Смотрит - она плачет уже. Выплыват змей, выходит.
- Да, ну- говорит,- царь! Просил у него одного, он послал двоих. Хватит закусить и выпить!
- Но,- говорит,- не выпьешь и не закусишь, а подавишься!
- Ну,- говорит,- хотя моих братьев побил, но со мной тебе бороться плохо будет.
Стращат его.
- Что же,- говорит,- будем биться или мириться?
- Не шел, чтобы мириться, а шел, чтобы биться. Таким подарком не хочу разбрасываться!
- Так давай биться.
Вот теперь, когда разошлись они с ем, он как ударил его, так вбил по колен в землю тоже. Теперь он секанул его, отсек ему три головы. Во второй раз разошлись.
Змей его ударил, вбил по пояс в землю. Опять три Головы отсек своим мечом. Теперь разошлись третий раз. Змей его ударил, вбил его по груди в землю. Она его отрыват, откапыват скорей. В третий раз секанул, отсек последние три головы. И змей ему разбил голову шибко. В то время покалечил. И она сняла шелковый платок и повязала ему голову и подарила именным кольцом.
Он уже три кольца надел на руку. Все-таки он золото собират, как же!
Да, теперь Иван Яблочкин повернулся и уехал. Попрощался с ней:
- До свиданья.
Был какой-то рыцарь, добрый храбрец,- и не стало и не знат она, кто он такой. И ни одна не узнала.
Вот теперь, конечно, у царя бал, значит. За этих трех отдает дочерей своих. Все три свадьбы в кучу сразу. Торжество большое. Праздник по всему городу, что спасли ихнее добро. Колокола бьют и молебны идут, как по-ранешному. Такой праздник идет по всему миру.

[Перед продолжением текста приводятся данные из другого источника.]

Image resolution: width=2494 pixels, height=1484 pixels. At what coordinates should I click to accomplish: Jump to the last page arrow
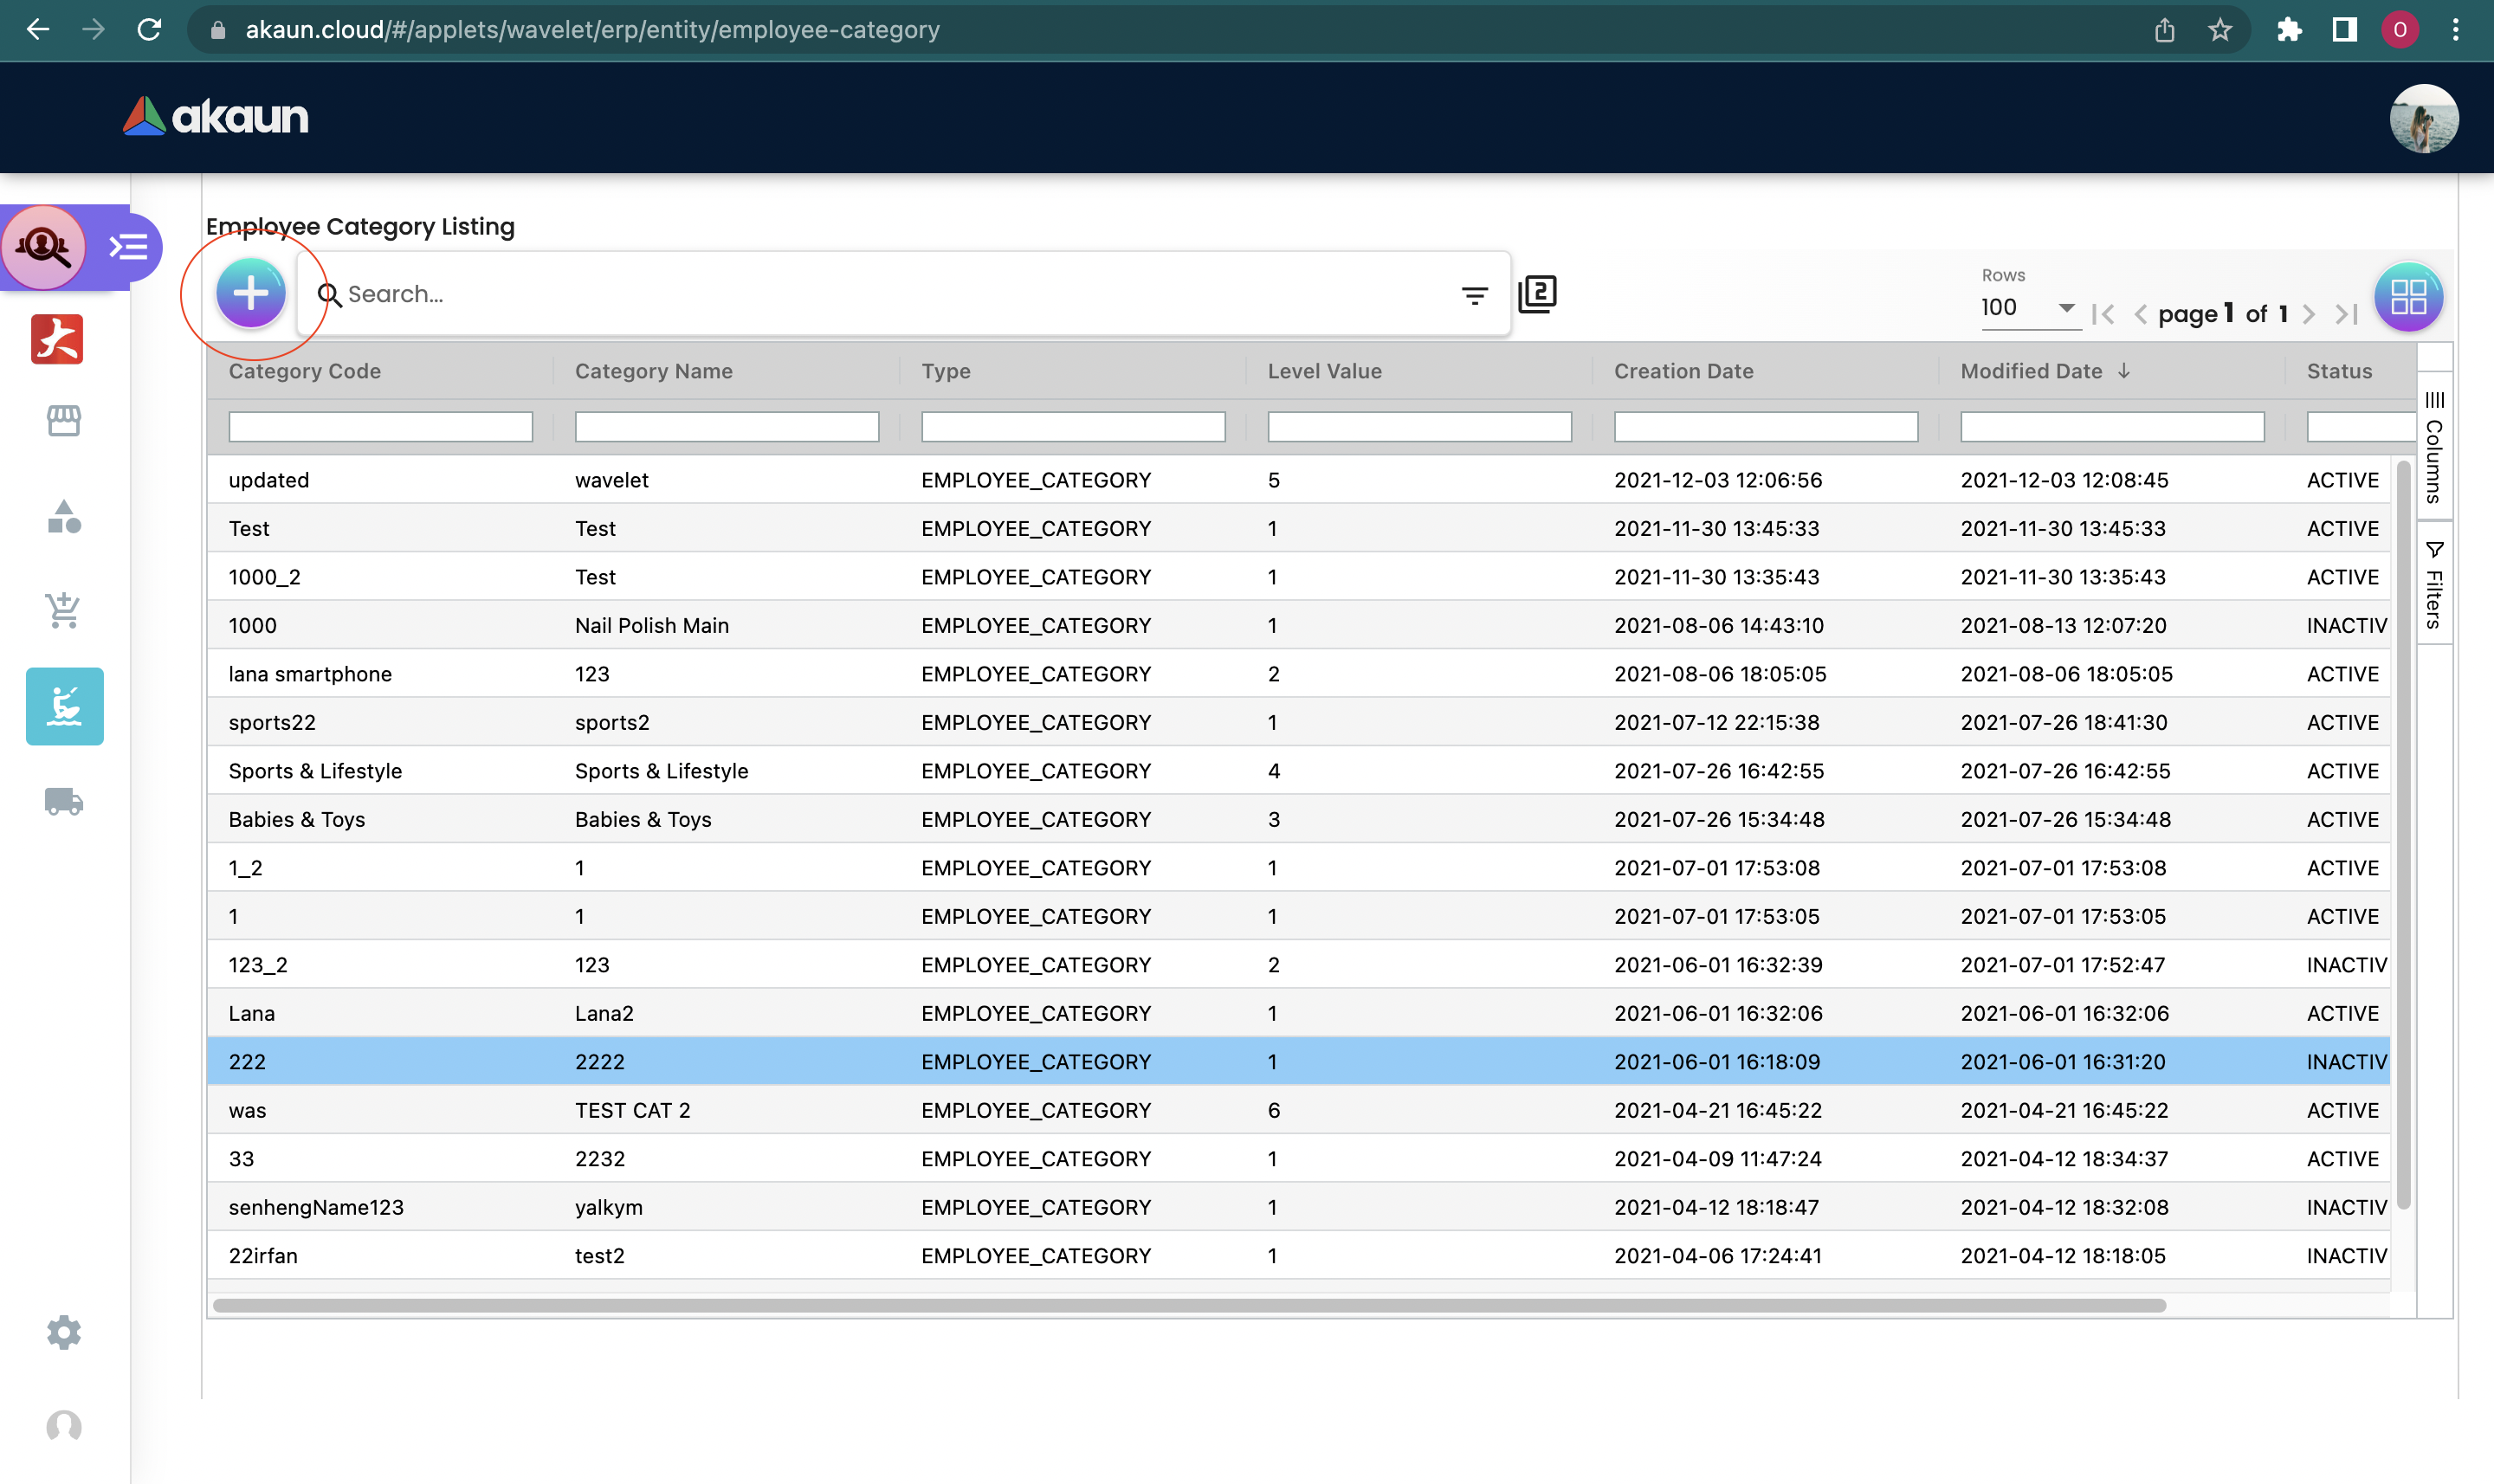pyautogui.click(x=2346, y=314)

Теперь этот Иван Яблочкин в нижнем этаже на кухне спит, аж весь дворец трясется. Он с этого побоища уснул крепко. Потом царь осердился.
- Что это невежа спит, как какая-нибудь падла, аж парод пугатся!
Старшая дочь говорит:
- Разбудить,- говорит,- позвать сюда всех,- говорит,- нужно призвать и угостить, кто ни есть: конюхов и дворников, всех рабочих нужно угостить, раз у нас такой праздник, праздник должен быть всем!
Когда его разбудили, сюда позвали. Он заходит, завязана голова старшей дочерью. Она смотрит:
- Платок-то на голове мой!
А он в грязи весь и в крови обмарался.
Теперь она подходит к нему.
- Скажи, как же ты,- говорит,- где нашел, убился где?
- Я,- говорит,- упал, ушибся.
- Я,- говорит,- знаю, что ты упал.
Смотрит на руку ему, видит свое кольцо.
- А как,- говорит,- тебе мое кольцо попало на руку?
- Знаешь,- говорит он, по-дурацки обсуждат, как бы дурачок,- мы дрались. Это я был.
- Вот,- говорит,- папаша, это мой жених будет! Не они, он нас спас всех!
Давай рассматриваться па него. Смотрят кольца. И та кольцо подарила, другая, третья.
Теперь они и говорят:
- Не эти нас спасали, а всех спасал один этот молодой человек! Вот та и другая и третья. Котору он из нас возьмет, та и пойдет.
- Вот я с удовольствием пойду!
И другая и третья сестра.
- Не они спасали, а вот этот человек спасал. Вот и войско спасал, нас всех троих.
Так в это время взял он старшую дочь. А остальных защитников всех показнил царь. А за его отдал свою старшую дочь. Дал ему полцарства.
И вот они гуляли. Там был пир на весь мир, и я там был, мед, пиво пил, по усу текло, в рот не попало. Дали мне синь кафтан. Но сорока кричала: "Скинь!" Я скинул, на пенек положил. Остался в своей рубахе опять.